Discarded wooden pallets turned into household items

Discarded wooden pallets turned into household items

                             Marini with a coffee table and benches made of wooden pallets at her home in Seremban.

WOODEN pallets discarded outside warehouses are a common sight and no one would think of its benefit.

But in the eyes of Marini Mohammad, these humble pallets can be turned into fabulous furniture pieces, which she did and transformed her home.

She collected close to a 100 pallets and converted the timber with its natural grain patterns into household furniture.

The Seremban home of Marini, who is an environmental health officer with Petaling Jaya City Council’s (MBPJ) Solid Waste Management and Public Cleaning Department, is furnished with reclaimed timber. 

“Wooden pallets are available and often can be sourced for free. It’s simple to work with and has beautiful wood grain. Disassembled wood pallets can bemade into any size furniture. With an old aluminium sink still in good condition, I have built a cabinet around it using the wood. Friends who come over love the simple design,” she said.

                                          A cosy table with two chairs. 

She added that with a little creative effort, she had made furniture to fit all nooks and corners in her house, including under the stairs.

Marini, 32, said she has made coffee tables, television cabinets, tables, book shelves, double-seater sofa sets, and even bar stools with the pallets.

“Once a furniture piece is completed, I feel happy and it’s a sense of achievement. It is more than just sorting out newspapers or plastic for recycling. I call this process up-cycling as I get to bring the discarded waste materials into the home and give it a new lease of life,” she said with passion.

Marini added that it would have cost a few thousand ringgit using new timber and materials from a hardware shop but all furniture at her home costs her less than RM300, mainly for transporting the wood pallet.

“Most of the neighbours and relatives love the natural texture that exudes a modern rustic look. At times, I give it a twist by adding a touch of colour. For me it’s a drive towards sustainable living, sparing the landfills and saving cash in these tough economic times,” she said.

Other than furniture, Marini also turns old buntings into rain coats.

                                A unique looking television cabinet. 

Solid Waste Management and Public Cleaning Department director Lee Lih Shyan, who is Marini’s boss, said he was proud of her green efforts in reusing waste.

“Our department is thinking of getting Marini to share her natural carpentry skills to educate people in Petaling Jaya to make their own furniture from discarded wood pallets.

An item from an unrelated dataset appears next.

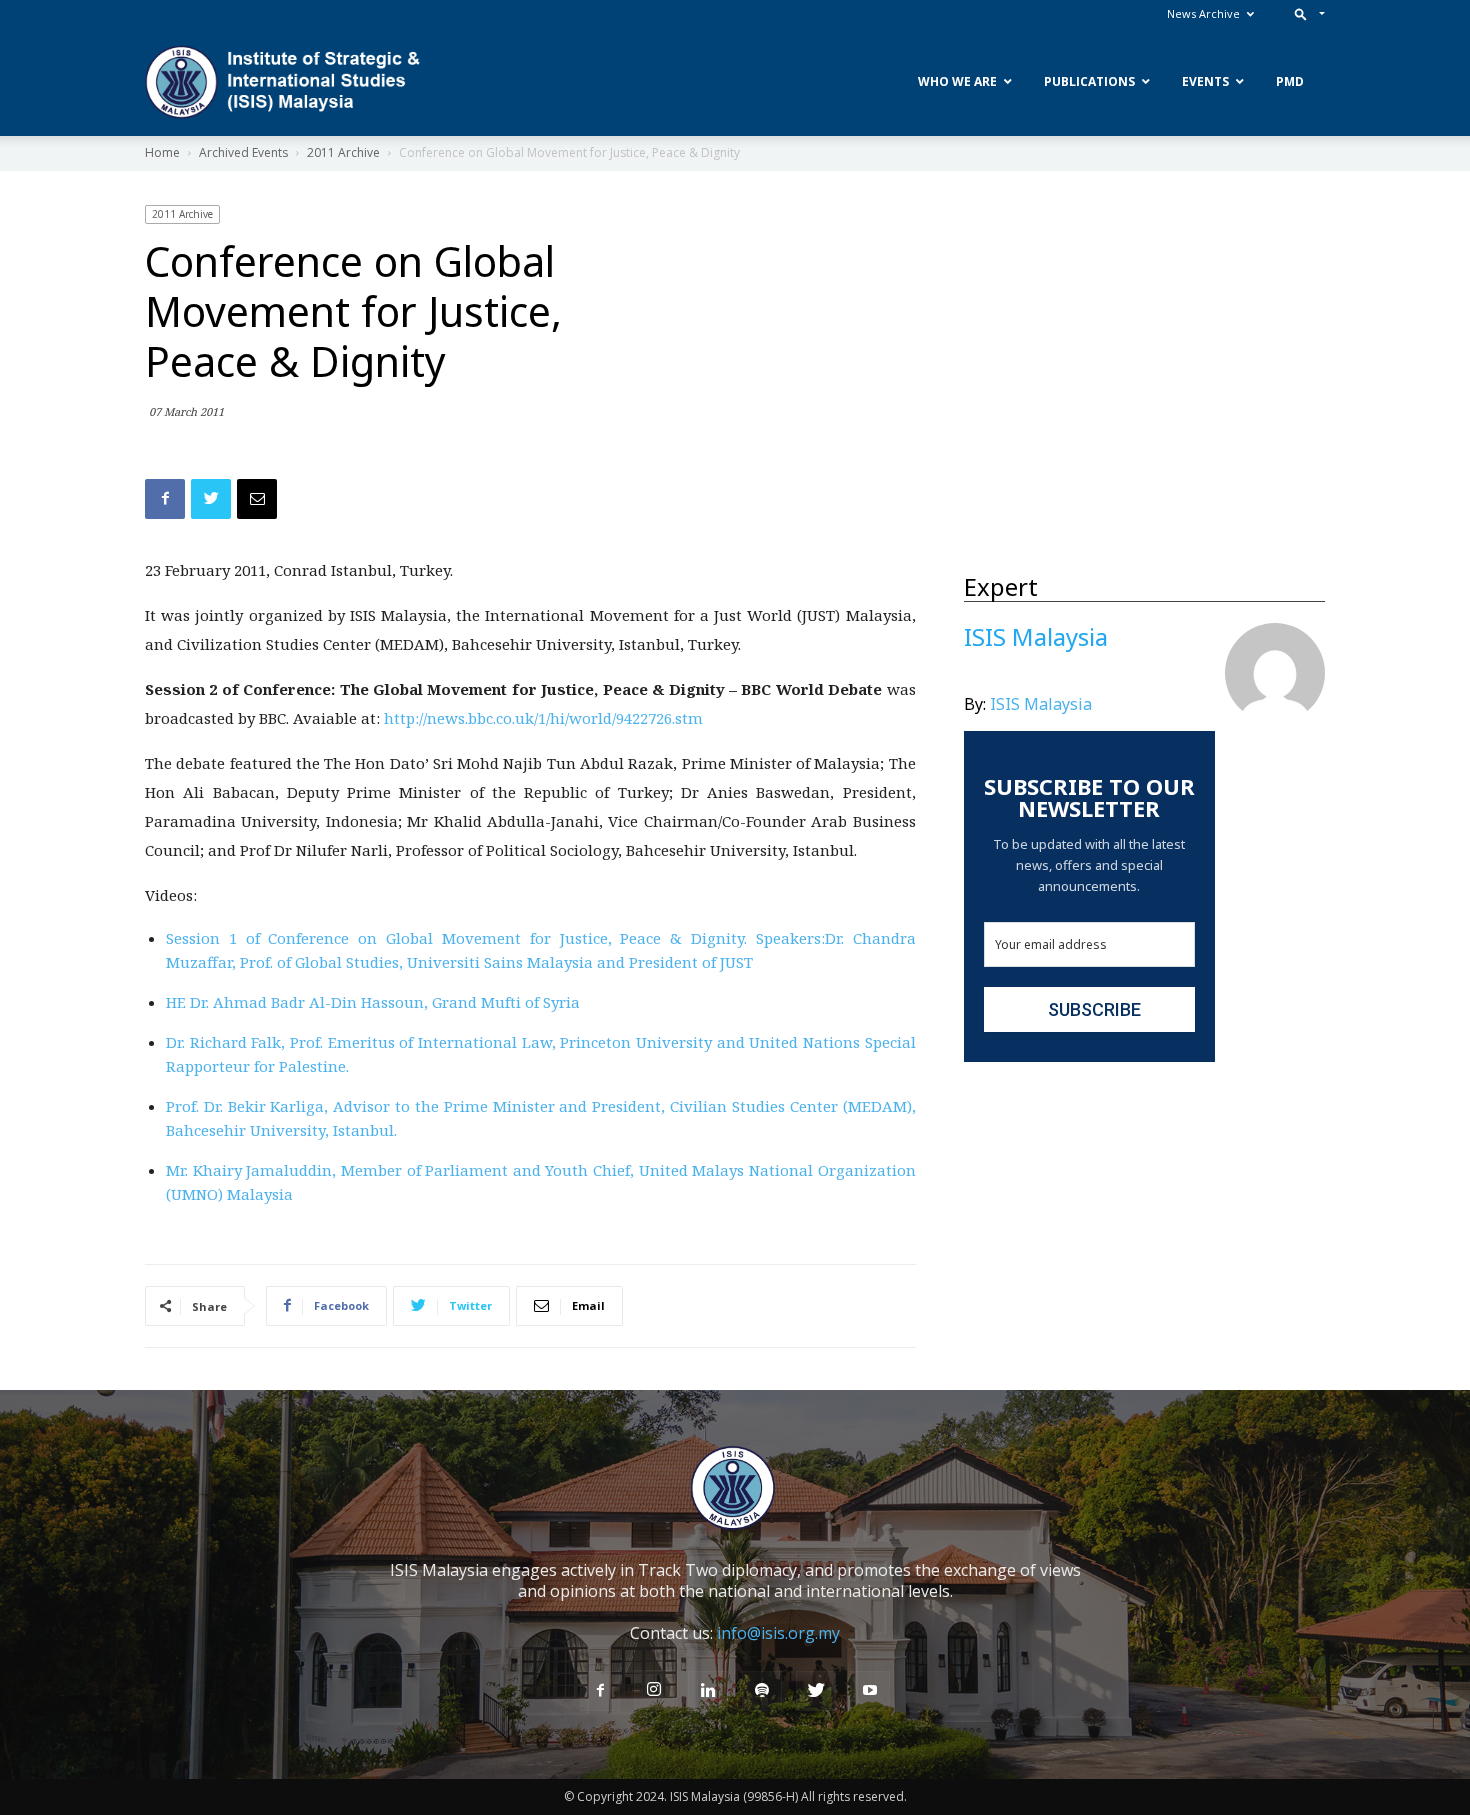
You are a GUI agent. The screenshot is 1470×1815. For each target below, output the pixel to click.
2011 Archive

We must understand that furnishing a house or apartment is expensive, but if people can put in some time and effort to turn wooden pallets into beds or chairs, it will cut down on expenditure,” said Lee.

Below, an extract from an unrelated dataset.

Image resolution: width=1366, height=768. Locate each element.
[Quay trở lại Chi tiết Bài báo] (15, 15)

MBPJ councillor Peter Chong said it was time to get people to see eco-friendly pallet furniture as a contemporary design for the home and involve people in workshops to guide them in making the furniture.

“Sometimes we need to guide people to create furniture from reclaimed wood. MBPJ must hold such workshops to build
the trend that is chic and adds character to the home.

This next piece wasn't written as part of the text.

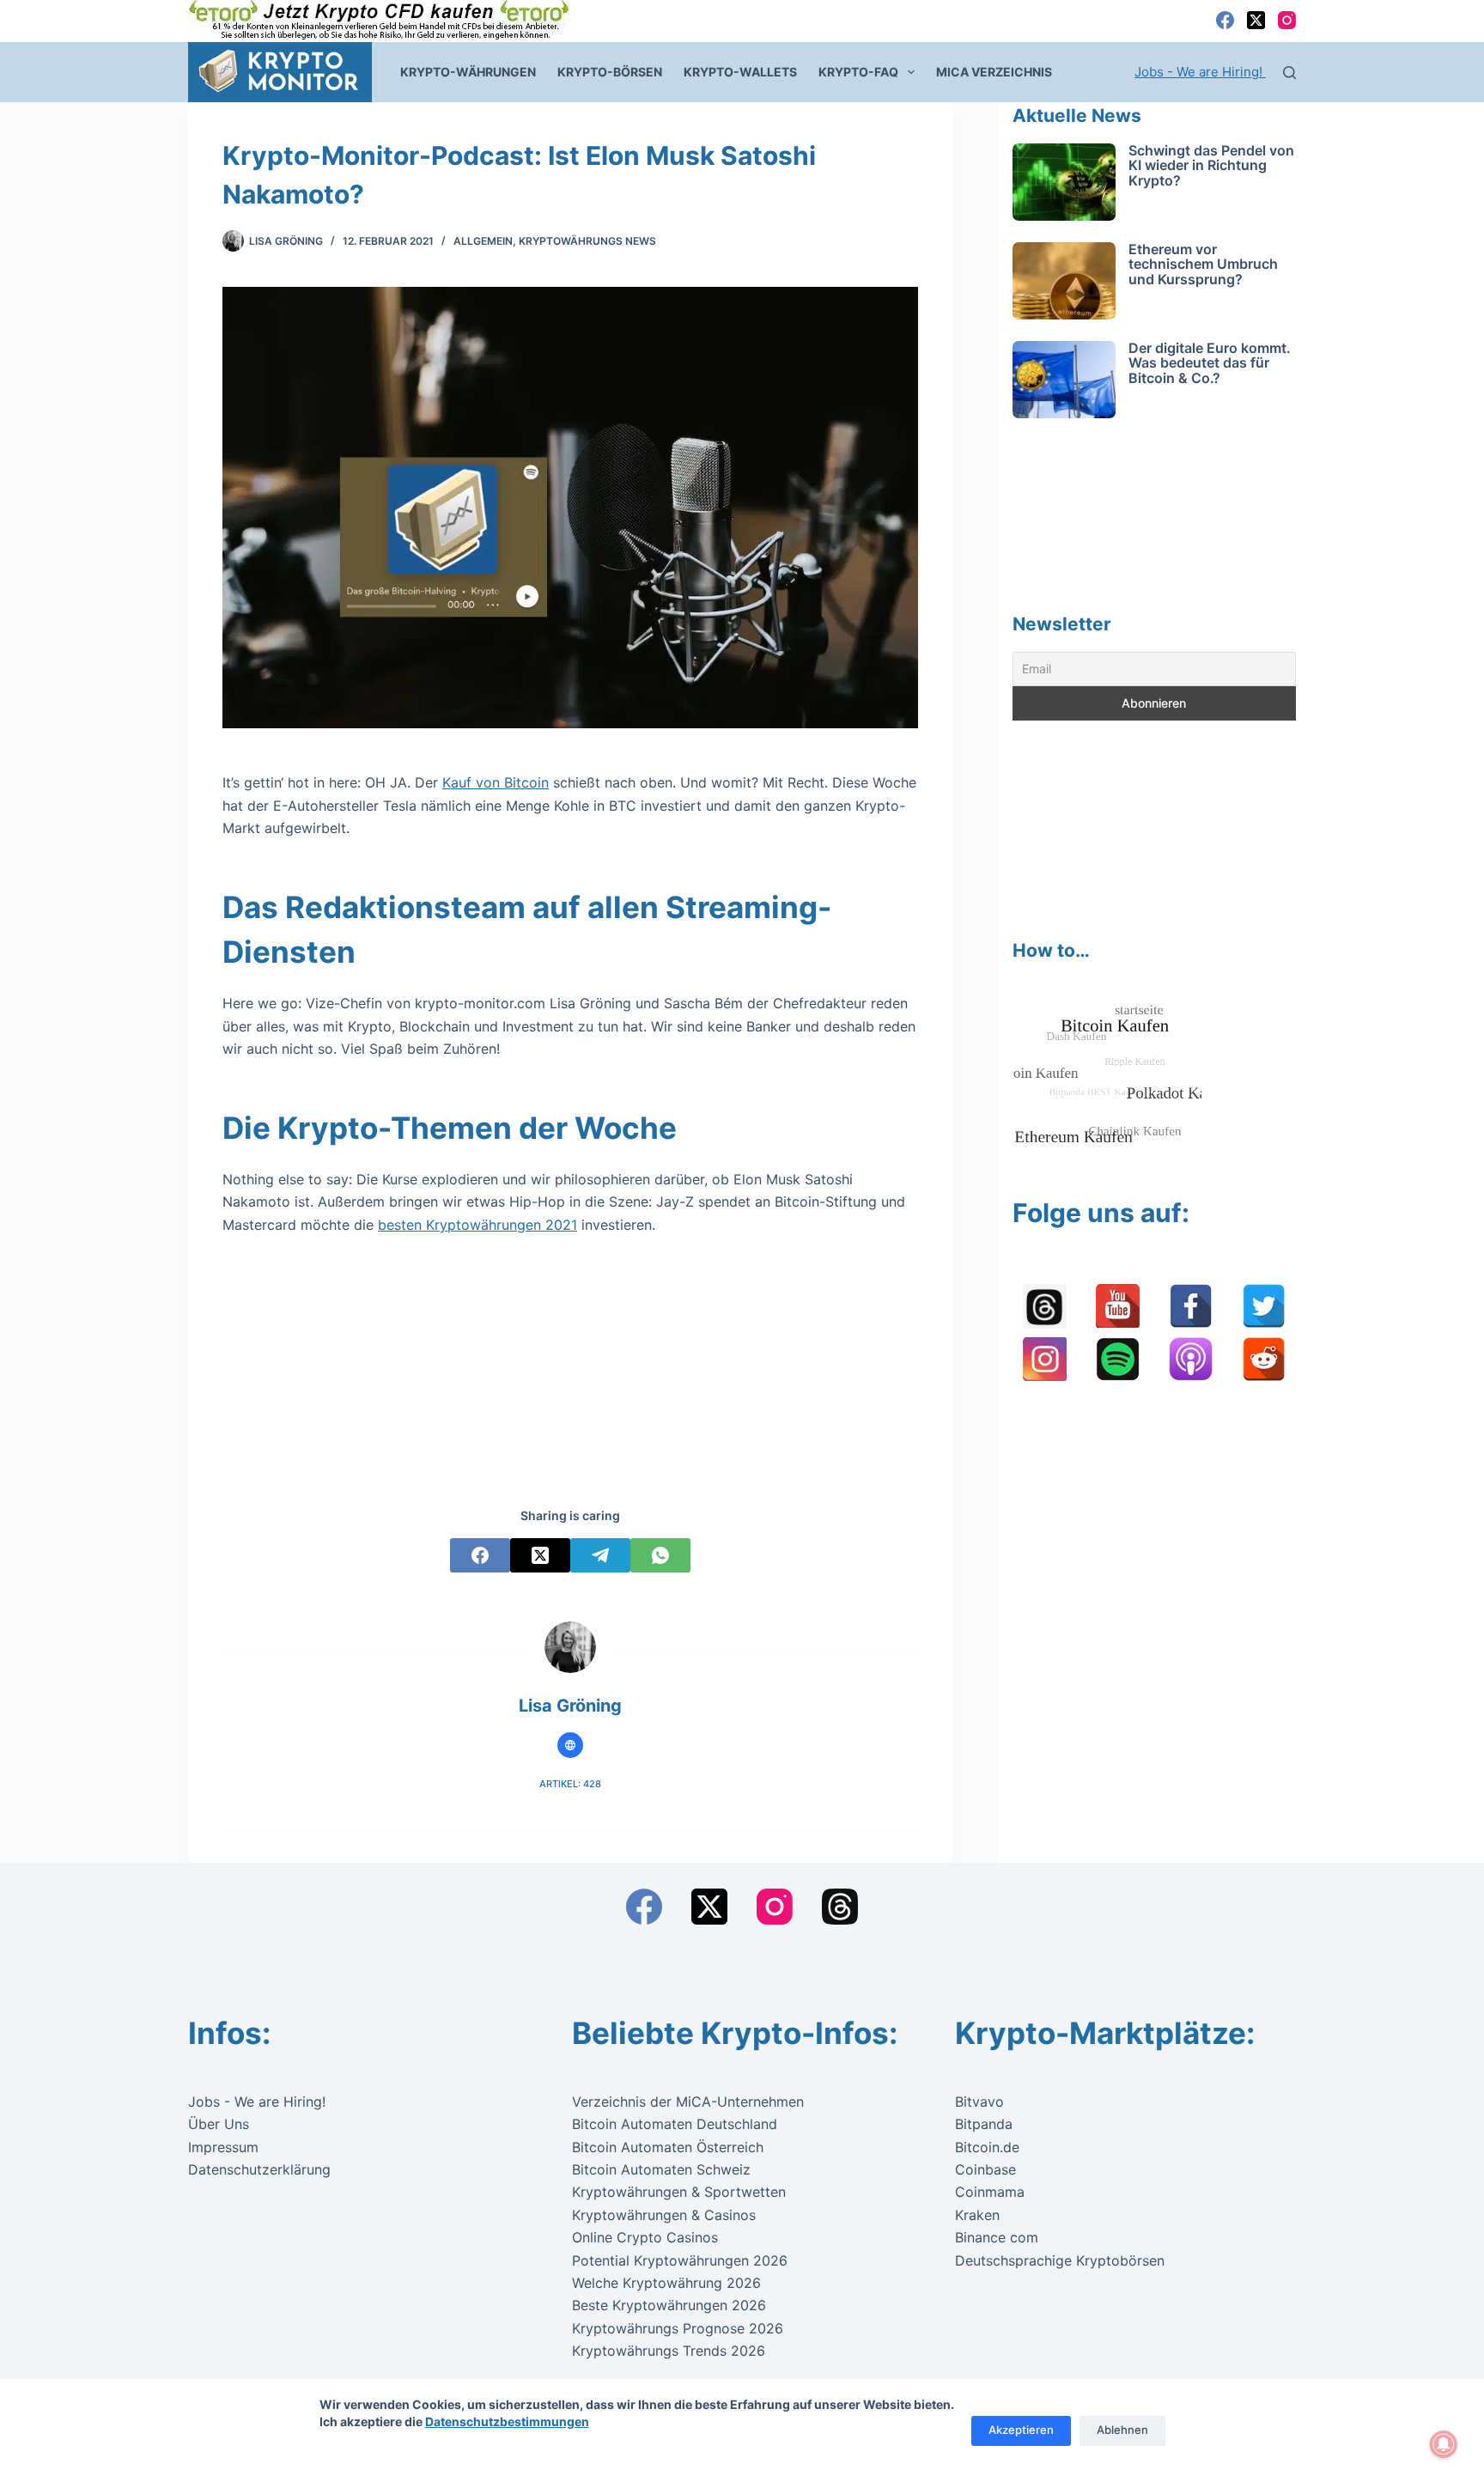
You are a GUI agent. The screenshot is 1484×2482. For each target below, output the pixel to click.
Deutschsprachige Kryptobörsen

“Lee has told me that MBPJ plans to have a workshop soon in Taman Jaya where residents will be taught how to make simple chairs,” he said.

                                                              Wooden pallets are used to create a small cup – board to store items under the stairs. 

Chong added that it was crucial for people to start reusing wood pallets to reduce carbon footprint because of space constraints at the landfill and the serious issue of global warming.

During the PJ Waste Summit, residents were able to view wood pallet furniture made by Marini at the PJ Civic Centre off Jalan Yong Shook Lin.